Since shortly after the coup, Sein has been using cryptocurrencies as a means of exchange to get donations from abroad to striking civil servants in the country. But while he conducts those transactions on “trustless systems” — systems which do not rely on participants trusting each other or a third party in order to function — NUGPay relies on a human interface. “The red flag for me is having to contact agents to open an account,” he said. “How would you be able to trust … that they are running cybersecurity practices and are safe?” 
Aung Latt, who works in the tech sector and who has been given a pseudonym, told Rest of World that he also hasn’t opened an NUGPay wallet due to security concerns. “Whenever [people] use NUGPay, they need to cash in and cash out, move their real money to NUGPay, and use a Myanmar mobile bank account,” he said. “It is still risky.”
Adding to the DMMK’s challenges, the value of Myanmar’s kyat — which had already fallen to historic lows in September — has since dropped even further. At its launch on June 29, the DMMK was selling at 2,095 to the dollar; by September 1, it was selling at 4,400, according to rates posted on the NUGPay Facebook page.
The DMMK also takes the battle for legitimacy and control between the military and the NUG to a new front. The NUG describes it as the country’s “official digital currency” and a “legal currency” issued by Myanmar’s “only legitimate government,” while acting president Duwa Lashi La, in a State of the Union address on September 7, warned that the NUG considers support given to the military to be “aid to a terrorist organization.” The junta, for its part, has branded the NUG a terrorist organization, and considers the provision of financial assistance to the NUG or the armed anti-coup movement to be violations of the country’s counterterrorism law. Weeks before the DMMK’s launch, ithe military-controlled central bank warned that the use of mobile payments on unofficial platforms was illegal, according to a report by the local media outlet Mizzima.
But the two sides are fighting an uneven battle. On one side is a military, which, despite facing widespread rejection by the Myanmar public and mounting sanctions from Western governments, holds control over the country’s central bank. On the other side is the NUG, which lacks access to the central bank and has limited access to foreign banks, despite its strong domestic support and diplomatic relations with many foreign governments.
Lewis of Digital Asia Hub emphasized the enormity of the obstacles NUGPay is up against. “If the kyat is a volatile currency, it may not be offering the stability that people might want. But creating a whole new currency is itself a separate task and a different kind of challenge,” he said. 

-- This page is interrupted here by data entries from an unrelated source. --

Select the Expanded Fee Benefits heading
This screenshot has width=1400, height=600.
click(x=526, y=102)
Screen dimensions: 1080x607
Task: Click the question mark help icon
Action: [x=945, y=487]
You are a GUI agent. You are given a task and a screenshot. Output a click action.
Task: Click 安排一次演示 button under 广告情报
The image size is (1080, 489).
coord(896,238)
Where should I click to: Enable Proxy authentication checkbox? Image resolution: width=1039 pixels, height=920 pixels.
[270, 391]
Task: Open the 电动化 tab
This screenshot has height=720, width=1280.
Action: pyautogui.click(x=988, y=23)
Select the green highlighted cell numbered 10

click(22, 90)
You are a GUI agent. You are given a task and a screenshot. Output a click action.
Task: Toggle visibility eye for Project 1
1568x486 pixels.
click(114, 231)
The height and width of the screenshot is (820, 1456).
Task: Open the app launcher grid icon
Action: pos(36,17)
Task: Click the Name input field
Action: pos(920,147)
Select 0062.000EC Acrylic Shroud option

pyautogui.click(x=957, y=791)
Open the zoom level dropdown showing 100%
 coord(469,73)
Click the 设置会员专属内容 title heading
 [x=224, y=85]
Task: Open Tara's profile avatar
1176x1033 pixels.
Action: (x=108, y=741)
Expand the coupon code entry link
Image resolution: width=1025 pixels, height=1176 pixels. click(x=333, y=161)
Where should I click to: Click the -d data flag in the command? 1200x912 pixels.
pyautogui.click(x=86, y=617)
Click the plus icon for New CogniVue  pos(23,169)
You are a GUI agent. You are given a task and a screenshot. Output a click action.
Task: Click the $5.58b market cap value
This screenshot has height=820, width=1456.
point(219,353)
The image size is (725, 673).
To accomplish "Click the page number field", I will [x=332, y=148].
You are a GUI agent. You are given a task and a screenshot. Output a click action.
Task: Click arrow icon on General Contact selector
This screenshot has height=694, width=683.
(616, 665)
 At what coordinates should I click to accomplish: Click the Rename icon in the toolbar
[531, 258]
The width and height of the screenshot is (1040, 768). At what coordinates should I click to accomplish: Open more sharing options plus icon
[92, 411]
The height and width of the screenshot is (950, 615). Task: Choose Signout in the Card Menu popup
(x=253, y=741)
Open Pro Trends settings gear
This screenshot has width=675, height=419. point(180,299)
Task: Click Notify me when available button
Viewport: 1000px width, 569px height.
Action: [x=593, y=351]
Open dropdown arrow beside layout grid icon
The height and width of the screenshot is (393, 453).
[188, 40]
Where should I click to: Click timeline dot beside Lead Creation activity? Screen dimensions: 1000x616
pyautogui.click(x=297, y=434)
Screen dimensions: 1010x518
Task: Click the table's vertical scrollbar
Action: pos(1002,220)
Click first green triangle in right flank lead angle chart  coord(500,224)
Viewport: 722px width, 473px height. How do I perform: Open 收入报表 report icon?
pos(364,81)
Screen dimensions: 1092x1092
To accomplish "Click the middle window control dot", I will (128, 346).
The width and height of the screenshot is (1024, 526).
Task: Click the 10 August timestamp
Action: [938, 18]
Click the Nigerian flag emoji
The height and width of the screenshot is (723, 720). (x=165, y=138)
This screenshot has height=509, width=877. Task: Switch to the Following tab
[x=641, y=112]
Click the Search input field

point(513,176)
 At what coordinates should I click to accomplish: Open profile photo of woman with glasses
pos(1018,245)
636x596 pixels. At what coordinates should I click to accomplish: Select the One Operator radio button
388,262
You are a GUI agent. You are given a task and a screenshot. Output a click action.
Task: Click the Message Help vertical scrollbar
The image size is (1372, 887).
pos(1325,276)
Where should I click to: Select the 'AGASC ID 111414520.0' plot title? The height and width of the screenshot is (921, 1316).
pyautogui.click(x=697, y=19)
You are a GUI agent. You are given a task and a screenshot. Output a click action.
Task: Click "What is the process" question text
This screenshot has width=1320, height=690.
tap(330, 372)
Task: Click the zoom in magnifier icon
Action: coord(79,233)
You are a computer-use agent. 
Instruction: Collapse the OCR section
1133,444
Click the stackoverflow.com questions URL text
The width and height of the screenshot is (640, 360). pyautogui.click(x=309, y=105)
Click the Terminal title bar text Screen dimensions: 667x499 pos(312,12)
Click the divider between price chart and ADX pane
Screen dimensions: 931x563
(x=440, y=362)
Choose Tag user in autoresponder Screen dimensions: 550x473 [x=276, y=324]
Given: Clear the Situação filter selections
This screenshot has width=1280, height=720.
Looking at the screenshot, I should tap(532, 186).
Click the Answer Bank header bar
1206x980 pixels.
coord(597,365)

The NUG also has significant limitations to its options for backing its digital currency, which, despite following the value of the kyat, is unlikely to be linked to the military-controlled banking system. The NUGPay website describes it as “backed by sovereign credit and fiat currency”; Min Zayar Oo told Rest of World that all DMMK was backed by a “strong currency” such as the U.S. dollar and the euro. “Our future plans include initiating talks with foreign financial institutions,” he said.
In September, the NUG asked the Federal Reserve Bank of New York to enable it to have virtual access to$1 billion in assets, which had been frozen following the coup, in order to back its digital currency. Min Zayar Oo told Rest of World that his ministry would disclose further details in the near future about how the DMMK is backed.
The past year’s cryptocurrency market crash offered a hard lesson in what can happen when public trust falters. Even stablecoins, which are pegged to reference assets and considered less volatile than “mined” cryptocurrencies such as Bitcoin, were not immune to the crisis. “How [The NUG] are backing [the DMMK] is really important. In theory, it should be backed by a basket of fiat currencies or other stable financial assets,” said Lewis. He also highlighted the tightrope which the NUG is now walking. “The NUG is trying to create an alternate currency that they are selling to the people of Myanmar: ‘Trust in us, believe in us, and if you do that, the DMMK will be real,’” he said. “How they explain this narrative and build this trust in the DMMK as an alternate currency to the kyat will be just as critical as its technical architecture.”